Saved data entries
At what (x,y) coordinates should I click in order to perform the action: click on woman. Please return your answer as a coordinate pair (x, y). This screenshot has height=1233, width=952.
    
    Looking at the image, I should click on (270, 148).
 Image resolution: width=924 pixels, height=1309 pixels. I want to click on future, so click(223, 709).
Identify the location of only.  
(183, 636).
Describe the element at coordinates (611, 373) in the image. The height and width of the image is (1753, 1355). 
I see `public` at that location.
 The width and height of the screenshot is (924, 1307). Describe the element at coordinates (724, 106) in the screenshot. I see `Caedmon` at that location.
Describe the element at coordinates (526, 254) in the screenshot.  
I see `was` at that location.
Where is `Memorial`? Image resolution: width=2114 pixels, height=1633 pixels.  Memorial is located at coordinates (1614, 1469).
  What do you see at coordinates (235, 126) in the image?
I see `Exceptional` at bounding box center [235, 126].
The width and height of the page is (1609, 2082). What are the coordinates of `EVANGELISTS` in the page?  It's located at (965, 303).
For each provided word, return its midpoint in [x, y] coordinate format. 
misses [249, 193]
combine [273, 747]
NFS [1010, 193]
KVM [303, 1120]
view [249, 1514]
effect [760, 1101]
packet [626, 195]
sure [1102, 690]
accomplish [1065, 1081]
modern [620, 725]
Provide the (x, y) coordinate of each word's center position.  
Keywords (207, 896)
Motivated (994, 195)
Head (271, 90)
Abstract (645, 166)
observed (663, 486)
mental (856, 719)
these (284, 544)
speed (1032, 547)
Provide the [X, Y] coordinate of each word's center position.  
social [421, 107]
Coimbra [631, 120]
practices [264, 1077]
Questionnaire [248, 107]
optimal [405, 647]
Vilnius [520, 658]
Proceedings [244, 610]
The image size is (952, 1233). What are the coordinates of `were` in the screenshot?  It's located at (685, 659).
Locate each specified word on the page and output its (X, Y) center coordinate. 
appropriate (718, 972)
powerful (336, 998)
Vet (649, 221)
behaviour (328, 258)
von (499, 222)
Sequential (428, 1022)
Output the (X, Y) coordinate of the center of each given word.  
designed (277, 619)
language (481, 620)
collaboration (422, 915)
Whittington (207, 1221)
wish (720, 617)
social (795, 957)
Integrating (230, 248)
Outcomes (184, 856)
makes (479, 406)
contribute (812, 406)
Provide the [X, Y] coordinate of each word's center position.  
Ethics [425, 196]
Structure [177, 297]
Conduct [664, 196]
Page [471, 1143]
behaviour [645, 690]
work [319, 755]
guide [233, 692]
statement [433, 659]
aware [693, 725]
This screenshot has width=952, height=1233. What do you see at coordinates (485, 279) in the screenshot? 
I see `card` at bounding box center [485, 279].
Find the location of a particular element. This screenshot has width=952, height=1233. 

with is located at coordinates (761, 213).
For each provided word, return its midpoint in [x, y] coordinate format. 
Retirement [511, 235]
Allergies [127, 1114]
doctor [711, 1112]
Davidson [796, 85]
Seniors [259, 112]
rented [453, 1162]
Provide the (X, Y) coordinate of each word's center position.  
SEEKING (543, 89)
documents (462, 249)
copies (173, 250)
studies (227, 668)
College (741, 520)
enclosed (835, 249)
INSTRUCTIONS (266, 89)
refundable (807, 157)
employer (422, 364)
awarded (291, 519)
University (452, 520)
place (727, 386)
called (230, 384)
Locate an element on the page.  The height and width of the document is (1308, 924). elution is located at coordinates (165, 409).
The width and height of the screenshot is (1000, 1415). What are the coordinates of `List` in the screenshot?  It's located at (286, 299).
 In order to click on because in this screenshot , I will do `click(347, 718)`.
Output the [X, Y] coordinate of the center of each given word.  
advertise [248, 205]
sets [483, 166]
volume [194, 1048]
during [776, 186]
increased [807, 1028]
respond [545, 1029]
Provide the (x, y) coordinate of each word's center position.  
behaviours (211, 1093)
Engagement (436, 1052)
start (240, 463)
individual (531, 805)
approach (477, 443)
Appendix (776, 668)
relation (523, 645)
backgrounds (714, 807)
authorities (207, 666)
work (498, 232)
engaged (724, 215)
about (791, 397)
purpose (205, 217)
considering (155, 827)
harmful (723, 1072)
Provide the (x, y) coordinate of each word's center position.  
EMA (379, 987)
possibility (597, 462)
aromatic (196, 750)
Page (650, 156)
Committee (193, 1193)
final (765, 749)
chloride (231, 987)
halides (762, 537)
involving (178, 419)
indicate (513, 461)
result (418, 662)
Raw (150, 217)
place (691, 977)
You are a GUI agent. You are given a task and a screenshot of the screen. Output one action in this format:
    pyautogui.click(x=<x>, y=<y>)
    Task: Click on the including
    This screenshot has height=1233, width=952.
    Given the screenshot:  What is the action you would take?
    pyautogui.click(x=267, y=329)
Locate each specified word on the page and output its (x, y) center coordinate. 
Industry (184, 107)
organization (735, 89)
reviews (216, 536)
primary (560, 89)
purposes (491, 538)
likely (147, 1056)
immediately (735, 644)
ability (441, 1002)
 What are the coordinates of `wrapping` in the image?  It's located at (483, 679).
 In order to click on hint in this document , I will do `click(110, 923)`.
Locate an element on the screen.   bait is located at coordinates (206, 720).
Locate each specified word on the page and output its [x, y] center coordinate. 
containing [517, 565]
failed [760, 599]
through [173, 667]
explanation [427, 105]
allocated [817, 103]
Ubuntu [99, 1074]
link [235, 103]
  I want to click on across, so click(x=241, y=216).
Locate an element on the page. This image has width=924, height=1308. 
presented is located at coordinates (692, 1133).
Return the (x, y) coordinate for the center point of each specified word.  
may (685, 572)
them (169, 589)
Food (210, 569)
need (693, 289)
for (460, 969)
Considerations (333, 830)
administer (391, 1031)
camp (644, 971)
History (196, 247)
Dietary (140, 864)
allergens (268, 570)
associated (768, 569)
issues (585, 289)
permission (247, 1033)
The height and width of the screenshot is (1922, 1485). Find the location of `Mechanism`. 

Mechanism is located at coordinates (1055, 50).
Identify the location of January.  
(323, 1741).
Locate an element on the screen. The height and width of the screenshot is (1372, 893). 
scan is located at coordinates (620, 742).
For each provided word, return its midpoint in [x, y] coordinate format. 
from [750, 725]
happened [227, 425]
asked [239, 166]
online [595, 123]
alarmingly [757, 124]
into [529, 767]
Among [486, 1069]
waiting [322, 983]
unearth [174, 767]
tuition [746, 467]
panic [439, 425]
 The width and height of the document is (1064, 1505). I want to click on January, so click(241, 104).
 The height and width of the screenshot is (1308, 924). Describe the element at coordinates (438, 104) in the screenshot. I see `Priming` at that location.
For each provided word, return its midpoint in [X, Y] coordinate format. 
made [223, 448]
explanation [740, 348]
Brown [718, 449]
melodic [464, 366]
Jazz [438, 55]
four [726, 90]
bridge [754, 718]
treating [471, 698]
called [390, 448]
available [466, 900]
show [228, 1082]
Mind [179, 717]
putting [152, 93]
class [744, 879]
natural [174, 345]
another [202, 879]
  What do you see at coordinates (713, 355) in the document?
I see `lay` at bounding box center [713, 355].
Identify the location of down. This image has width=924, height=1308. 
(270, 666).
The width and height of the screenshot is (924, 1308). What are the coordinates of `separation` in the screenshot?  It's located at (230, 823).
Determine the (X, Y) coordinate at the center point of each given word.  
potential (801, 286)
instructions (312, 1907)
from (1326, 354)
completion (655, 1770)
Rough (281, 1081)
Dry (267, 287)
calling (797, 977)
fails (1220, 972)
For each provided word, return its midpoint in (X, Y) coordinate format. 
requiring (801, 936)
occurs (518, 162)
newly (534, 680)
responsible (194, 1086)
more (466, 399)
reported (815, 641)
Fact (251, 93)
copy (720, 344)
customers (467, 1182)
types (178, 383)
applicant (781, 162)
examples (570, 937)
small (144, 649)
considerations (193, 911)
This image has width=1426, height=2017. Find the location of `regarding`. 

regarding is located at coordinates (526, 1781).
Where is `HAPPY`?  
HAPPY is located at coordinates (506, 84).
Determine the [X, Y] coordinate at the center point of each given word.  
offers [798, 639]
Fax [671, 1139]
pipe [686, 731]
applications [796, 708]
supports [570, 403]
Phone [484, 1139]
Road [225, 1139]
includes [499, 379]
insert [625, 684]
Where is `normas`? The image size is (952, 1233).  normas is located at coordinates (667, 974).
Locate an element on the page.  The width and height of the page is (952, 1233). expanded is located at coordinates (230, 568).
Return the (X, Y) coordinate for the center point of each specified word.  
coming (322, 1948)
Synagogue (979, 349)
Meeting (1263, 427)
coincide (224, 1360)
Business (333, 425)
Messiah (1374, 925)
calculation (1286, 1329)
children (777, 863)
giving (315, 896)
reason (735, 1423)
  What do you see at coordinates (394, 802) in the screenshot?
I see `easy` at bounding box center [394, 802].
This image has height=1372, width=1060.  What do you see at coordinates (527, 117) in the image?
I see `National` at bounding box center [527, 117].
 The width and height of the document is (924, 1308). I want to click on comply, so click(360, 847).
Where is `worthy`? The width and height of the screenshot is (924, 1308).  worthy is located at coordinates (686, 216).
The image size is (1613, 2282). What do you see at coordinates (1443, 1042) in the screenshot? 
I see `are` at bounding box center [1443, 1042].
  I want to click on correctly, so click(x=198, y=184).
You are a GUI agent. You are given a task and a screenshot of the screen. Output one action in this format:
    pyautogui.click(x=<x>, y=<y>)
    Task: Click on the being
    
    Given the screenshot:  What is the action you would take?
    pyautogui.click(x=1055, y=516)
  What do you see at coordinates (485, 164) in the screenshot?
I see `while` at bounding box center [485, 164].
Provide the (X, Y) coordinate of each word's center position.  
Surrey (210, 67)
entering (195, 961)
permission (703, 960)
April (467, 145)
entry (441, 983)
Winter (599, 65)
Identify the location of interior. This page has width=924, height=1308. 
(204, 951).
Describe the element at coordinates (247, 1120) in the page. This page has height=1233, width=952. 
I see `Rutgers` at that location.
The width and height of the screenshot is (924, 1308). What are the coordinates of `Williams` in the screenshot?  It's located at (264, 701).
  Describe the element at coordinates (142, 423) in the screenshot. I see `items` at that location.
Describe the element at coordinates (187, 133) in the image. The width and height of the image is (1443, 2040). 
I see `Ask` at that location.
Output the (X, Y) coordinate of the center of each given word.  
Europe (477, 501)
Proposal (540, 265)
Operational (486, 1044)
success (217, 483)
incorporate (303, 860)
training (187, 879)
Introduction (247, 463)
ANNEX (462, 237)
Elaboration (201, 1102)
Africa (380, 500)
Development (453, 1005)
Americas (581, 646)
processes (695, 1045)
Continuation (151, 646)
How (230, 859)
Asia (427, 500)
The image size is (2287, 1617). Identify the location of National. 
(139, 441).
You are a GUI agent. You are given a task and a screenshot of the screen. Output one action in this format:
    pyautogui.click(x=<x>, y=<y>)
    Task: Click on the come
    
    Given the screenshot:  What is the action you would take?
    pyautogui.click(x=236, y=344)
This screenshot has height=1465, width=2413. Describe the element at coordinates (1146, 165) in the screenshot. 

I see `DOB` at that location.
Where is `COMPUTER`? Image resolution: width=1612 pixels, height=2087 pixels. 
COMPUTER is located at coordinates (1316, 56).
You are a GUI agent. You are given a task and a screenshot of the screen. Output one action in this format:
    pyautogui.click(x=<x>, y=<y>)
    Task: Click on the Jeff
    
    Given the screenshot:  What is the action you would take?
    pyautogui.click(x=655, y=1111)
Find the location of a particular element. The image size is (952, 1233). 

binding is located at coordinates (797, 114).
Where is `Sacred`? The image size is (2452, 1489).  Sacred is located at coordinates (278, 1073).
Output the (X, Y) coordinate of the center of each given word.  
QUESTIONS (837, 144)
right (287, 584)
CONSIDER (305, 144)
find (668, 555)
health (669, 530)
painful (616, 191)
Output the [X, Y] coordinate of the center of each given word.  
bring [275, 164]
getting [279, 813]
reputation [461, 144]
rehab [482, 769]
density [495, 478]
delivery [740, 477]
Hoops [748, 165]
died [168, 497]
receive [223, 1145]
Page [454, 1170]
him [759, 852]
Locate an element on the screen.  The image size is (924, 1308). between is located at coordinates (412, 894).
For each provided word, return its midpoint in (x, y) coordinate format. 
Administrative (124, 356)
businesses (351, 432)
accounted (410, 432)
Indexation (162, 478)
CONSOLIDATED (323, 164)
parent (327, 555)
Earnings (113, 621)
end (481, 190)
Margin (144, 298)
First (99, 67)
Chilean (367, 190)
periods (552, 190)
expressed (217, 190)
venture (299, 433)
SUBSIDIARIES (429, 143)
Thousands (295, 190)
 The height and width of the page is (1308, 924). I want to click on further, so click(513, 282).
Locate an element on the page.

Your objective: Update the items from the line with "asked [239, 166]" up to and including the line with "at (230, 823)." by replacing "midpoint" with "center point". Keep everything else the same and give only those lines.

Solved exercise:
asked [239, 166]
online [595, 123]
alarmingly [757, 124]
into [529, 767]
Among [486, 1069]
waiting [322, 983]
unearth [174, 767]
tuition [746, 467]
panic [439, 425]
 The width and height of the document is (1064, 1505). I want to click on January, so click(241, 104).
 The height and width of the screenshot is (1308, 924). Describe the element at coordinates (438, 104) in the screenshot. I see `Priming` at that location.
For each provided word, return its center point in [X, Y] coordinate format. 
made [223, 448]
explanation [740, 348]
Brown [718, 449]
melodic [464, 366]
Jazz [438, 55]
four [726, 90]
bridge [754, 718]
treating [471, 698]
called [390, 448]
available [466, 900]
show [228, 1082]
Mind [179, 717]
putting [152, 93]
class [744, 879]
natural [174, 345]
another [202, 879]
  What do you see at coordinates (713, 355) in the document?
I see `lay` at bounding box center [713, 355].
Identify the location of down. This image has width=924, height=1308. 
(270, 666).
The width and height of the screenshot is (924, 1308). What are the coordinates of `separation` in the screenshot?  It's located at (230, 823).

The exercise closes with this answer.